A tribunal today decided Hendron would not be struck off or face another suspension, instead saying it ‘expects there should be no repetition of such behaviour’. He also avoided financial sanctions because they would be ‘ineffective’ due to Hendron’s bankruptcy
‘I was trying to appear functional. I was a mess, a complete and utter mess.
‘I would be going from one drug hangout to another in different parts of London corresponding with [his paralegal Marcus Kane] by one of mobiles.
‘And he would be updating me with what happened with the various clients who were remaining.’
Nine of a total 18 charges against Hendron were found proved by barristers’ professional disciplinary body Bar Tribunal and Adjudication Service.
The panel, chaired by retired crown court judge James Meston, found Hendron committed misconduct by behaving ‘in a way which is likely to diminish the trust and confidence which the public places in the profession’ and ‘in a way which could reasonably be seen by the public to undermine his integrity’.
Hendron told the panel its value has given him ‘food for thought’ about seeing other people’s perspectives and being ‘too gung ho’
He said: ‘I do accept the determination, the value of this tribunal has been for me, it has given me some food for thought in terms of trying to look at things from another perspective.
‘We only see things through our own eyes, we should try and see things from all angles.
‘Part of my problem has been and remains that I act too quickly and too gung ho, certainly in the heat of the moment I can get carried away, what I need to do is slow down a bit and think.
‘That’s an ongoing and life experience.’
He said he felt ‘swamped’ and ‘under attack’ by the 18 misconduct charges levelled against him when he learned of them in 2018.
Referring to the threatening emails to Jon Wood, he said he was not sorry for writing the emails to Mr Wood.
‘I accept though that I would never speak to a client, or regular client, anywhere near the level of aggression or rudeness that email displays,’ he said.
Judge Mr Meston said: ‘Previous findings are relevant in that they show a history of serious and recurrent problems in Mr Hendron’s life which Mr Hendron has not sought to conceal.
‘They also show a failure to respond to previous proceedings and sanctions, having heard Mr Hendron during this hearing since early February we have had real concerns about his lifestyle and on occasions about his attitude and self-damaging behaviours.
‘In mitigation today he frankly accepted that there has been a pattern in doing things without thinking about the ramifications.’
Mr Meston said the charges all arose from the time Hendron was subject to suspension from May 2016 and showed a ‘deliberate disregard’ to his obligations to the BSB and his code of conduct.
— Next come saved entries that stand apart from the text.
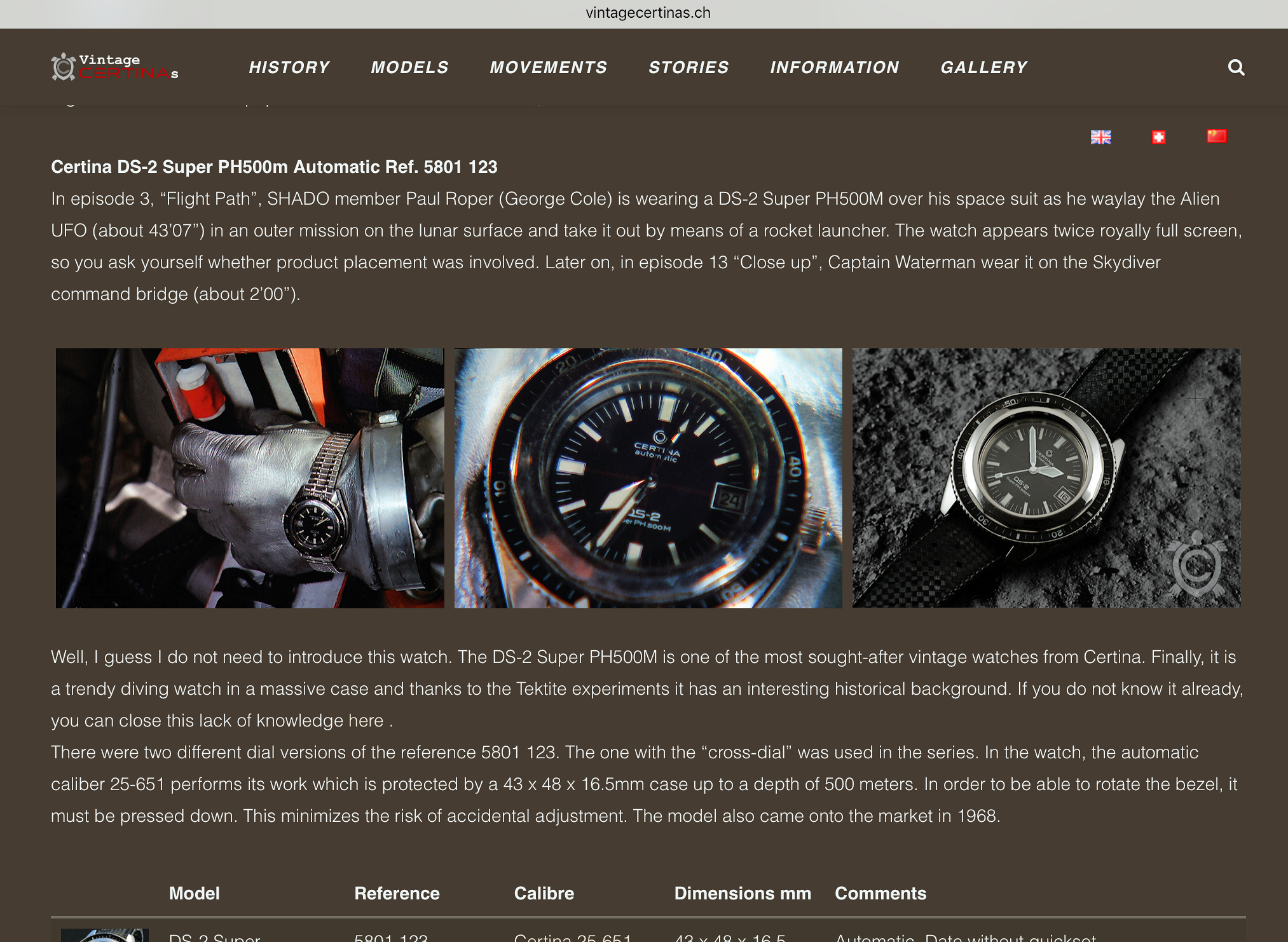Open the Information menu
This screenshot has width=1288, height=942.
(835, 67)
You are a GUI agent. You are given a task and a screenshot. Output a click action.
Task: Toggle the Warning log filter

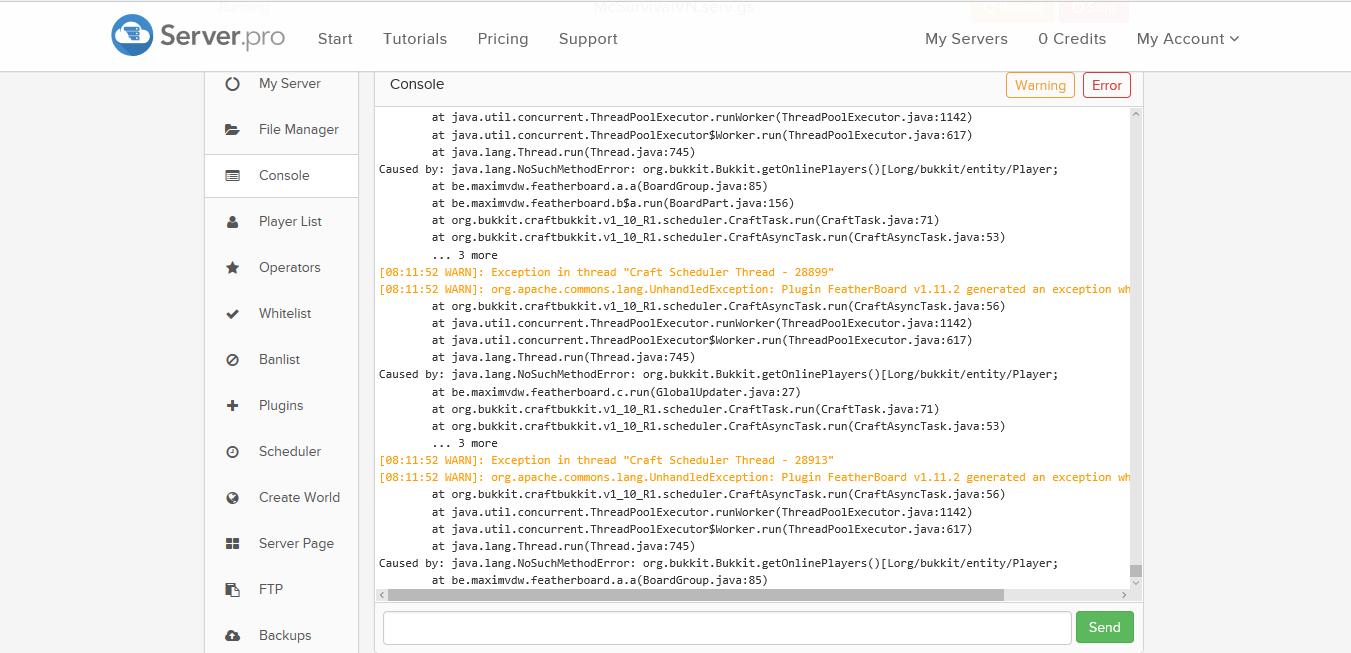[x=1040, y=85]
‘However we have borne in mind that the matters charged in respect of the findings made occurred in 2016 and 2017 and that since then Mr Hendron has returned to practice at the end of this suspension in May 2019,’ continued the chair.
‘After the end of his suspension there have been no further complaints against him so far as the tribunal is aware.
‘He has shown some insight today but it is clear that he has some way to go before he addresses all his problems in particular in respect of substance misuse, we cannot be wholly confident that there will not be some relapse.
‘It is clear, on the analysis of the tribunal, that what is required now is not further suspension but more control over what he can and cannot do.
‘He is now reprimanded for allegations against him, each of which amounted to unacceptable behaviour, we wish to leave him in no doubt that the tribunal expects there should be no repetition of such behaviour.’
Due to Mr Hendron’s bankruptcy any financial sanction would be ‘ineffective’ said Mr Meston.
Hendron was prohibited from taking direct access work for two years.